I had booked and checked-in online and printed my boarding pass at home. With hand luggage only, I thought that it would be sufficient to reach the airport an hour and a half before boarding time. A few days before my departure I had read that the airport tax would be raised from Rp. 150,000 to Rp. 200,000 as per August 1. Therefore it came as a surprise that August had arrived early when the young lady at the desk, now marked Airport Service Charge, informed me that the new rate was already in force.
The immigration procedure was swift and efficient and I am ready to admit that it is a measure of progress that I had to go through security screening only once. (Last year, I had to take off my shoes twice).
However the nightmare started immediately afterwards. After security it is impossible to just walk to the gates. In the old days shopping, tax free or not, was an OPTION. In the new setup of Angkasa Pura it is an absolute MUST to be confronted with loads of stuff you do not need. They make you stumble through a ridiculously long, serpentine labyrinth of department stores that are not only shocking in their opulence but probably extremely dangerous in emergency situations as well. Everything is placed much too close together and in case of an earthquake you better not find yourself in the airport-shopping stampede…

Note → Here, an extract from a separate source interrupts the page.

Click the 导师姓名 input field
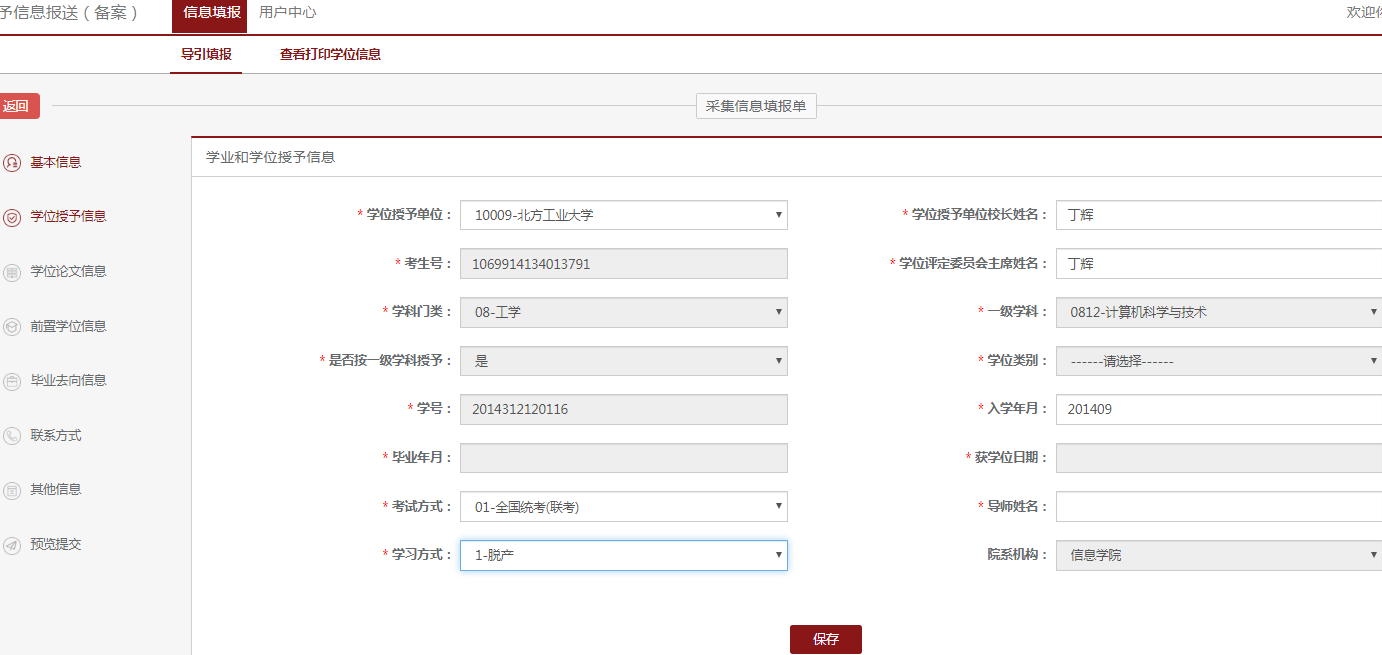 click(1218, 507)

Once I had waded through the tax-free nightmare and reached the hallway of the boarding gates I found that the first four electronic signboards I encountered were not functioning. There was no departure information whatsoever in the area where one exits from the tax free zone. I took off on a long walk to the East, asking anyone in uniform where I could find out from what gate my flight would leave, but no one could offer any advice or assistance. After hundreds of meters I finally did find ONE electronic information board lit up. While it did provide a list of flights departing during the rest of the day, THERE WAS NO GATE INFORMATION FOR ANY FLIGHT LEAVING DURING THE NEXT HOUR. My own Air Asia boarding pass indicated that I had to be at the gate at 12:15 and that I would be denied boarding if I would not show up before 12:35.
At my advanced age and with rising anger and blood pressure I kept pacing up and down the corridor that looks out on the runway, accosting anyone looking official on my path. When I finally found two uniformed Angkasa Pura officials lounging in between some of the gates they could not give any gate info either, so I asked where I could find the office of the people responsible for running the airport. I was told that I had to leave the terminal and go across the street to find them.
At exactly 12:13 a notice finally appeared on the single working information board that flight QZ8494 scheduled to depart at 12: 55 could be found at Gate 10. To reach Gate 10, from where the busses leave to the outskirts of the apron we had to go down an escalator to an area where there was neither air conditioning nor any room for passengers to sit down. Those who came last ended up sitting on the stairs.
For this scandalous lack of service everyone on QZ8494 had paid Rp. 200,000. These passengers should get their money back and the people at Angkasa Pura who are responsible for this outrage should be fired.
When I arrived in Singapore I was in a taxi within 20 minutes from the moment the plane touched down. It is always a pleasure to witness how the Changi Airport Authority implements a taxi management system that works seamlessly. It feeds passengers fairly and efficiently into taxis strictly on a first come-first serve basis. No one loses time unnecessarily. It is a perfect procedure for both drivers and their clients.
When, three days later, I returned to Bali it took more than an hour to clear immigration and customs. For a Friday rush hour, that was by itself not too bad since all officials were friendly and working hard. But afterwards, as a final insult, Angkasa Pura once again made me march through a TAX FREE shopping area before I could walk out into the mad chaos of the taxi touts.